Le ministre délégué auprès du ministre de l'Économie, des Finances et de la Relance, chargé des petites et moyennes entreprises (ancien président de l'Union des entreprises de proximité, U2P) était en visite le 28 août à Montpellier où il a rencontré une quarantaine de chefs d'entreprises de la région. Objet de ce déplacement, à une semaine de la présentation du plan de relance (le 3 septembre) : entendre les réflexions des acteurs économiques sur la nécessaire (et tellement attendue) simplification des procédures administratives.
Il aura martelé à de nombreuses reprises que dans cette crise sanitaire, « l'Etat fait beaucoup ».
« S'il n'y a pas d'entreprise, il n'y a pas de sécurité sociale, pas de retraite, et au final pas d'autoroutes ou d'écoles, etc.,lance le ministre, un brin courtisan, aux dirigeants d'entreprises depuis les salons de la préfecture de l'Hérault.C'est l'entreprise qui crée des richesses et elle doit être considérée comme prioritaire. En conséquence, on fait tout pour la sauver. Il faut toutes les chérir car elles sont indispensables, c'est l'une des leçons à tirer de la crise. »

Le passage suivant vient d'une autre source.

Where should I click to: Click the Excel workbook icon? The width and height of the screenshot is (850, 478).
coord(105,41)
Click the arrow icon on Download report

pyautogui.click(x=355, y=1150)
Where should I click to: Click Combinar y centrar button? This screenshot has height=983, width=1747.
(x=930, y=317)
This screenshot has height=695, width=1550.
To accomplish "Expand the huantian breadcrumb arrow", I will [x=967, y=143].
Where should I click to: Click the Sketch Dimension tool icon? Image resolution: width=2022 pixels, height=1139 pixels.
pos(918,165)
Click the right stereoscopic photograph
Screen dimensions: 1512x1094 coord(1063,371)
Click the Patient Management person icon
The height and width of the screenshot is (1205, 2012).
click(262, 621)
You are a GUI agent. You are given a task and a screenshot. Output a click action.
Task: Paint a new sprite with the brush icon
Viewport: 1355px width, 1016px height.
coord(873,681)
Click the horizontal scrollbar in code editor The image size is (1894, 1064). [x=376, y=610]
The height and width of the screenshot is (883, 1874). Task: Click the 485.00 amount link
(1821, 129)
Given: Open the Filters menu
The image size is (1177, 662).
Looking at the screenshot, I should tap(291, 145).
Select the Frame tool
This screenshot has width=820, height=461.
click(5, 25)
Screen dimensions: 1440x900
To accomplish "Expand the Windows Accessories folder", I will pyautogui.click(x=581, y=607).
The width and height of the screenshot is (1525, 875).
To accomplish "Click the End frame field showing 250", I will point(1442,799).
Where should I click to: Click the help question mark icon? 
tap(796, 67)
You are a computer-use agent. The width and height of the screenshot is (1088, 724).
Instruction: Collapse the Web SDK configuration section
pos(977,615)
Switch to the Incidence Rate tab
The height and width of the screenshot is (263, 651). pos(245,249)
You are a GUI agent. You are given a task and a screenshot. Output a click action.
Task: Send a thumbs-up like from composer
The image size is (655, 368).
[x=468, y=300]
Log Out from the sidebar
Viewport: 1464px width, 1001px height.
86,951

Pourtant, en plein cœur de la crise, certains chefs d'entreprises sont à la peine car pas toujours éligibles à certains dispositifs. Ainsi, dans les secteurs les plus touchés par la crise (culture, sport, tourisme, événementiel), l'Etat prend en charge l'intégralité de l'indemnité versée aux salariés en chômage partiel. Mais Philippe Beille, le dirigeant de l'entreprise Duo (Lansargues - 34), dénonce la difficulté qu'il a à obtenir une réponse claire de l'administration en raison du système d'attribution basé sur le code APE de l'entreprise : « Nous fabriquons des stands pour les entreprises participant à des salons et comme il n'y a plus de salons, notre activité s'est arrêtée. Pour autant, nous ne sommes pas classés dans le secteur événementiel et nous ne sommes pas sûrs de pouvoir bénéficier de certaines aides car nous ne sommes pas dans la bonne case APE ! Cette incertitude administrative fait qu'on est obligés d'aller vers un plan de sauvegarde de l'emploi pour 40 à 50 personnes car nous ne sommes pas sûrs de pouvoir recourir au chômage partiel. Je suis condamné par la non-réponse de l'administration ! ».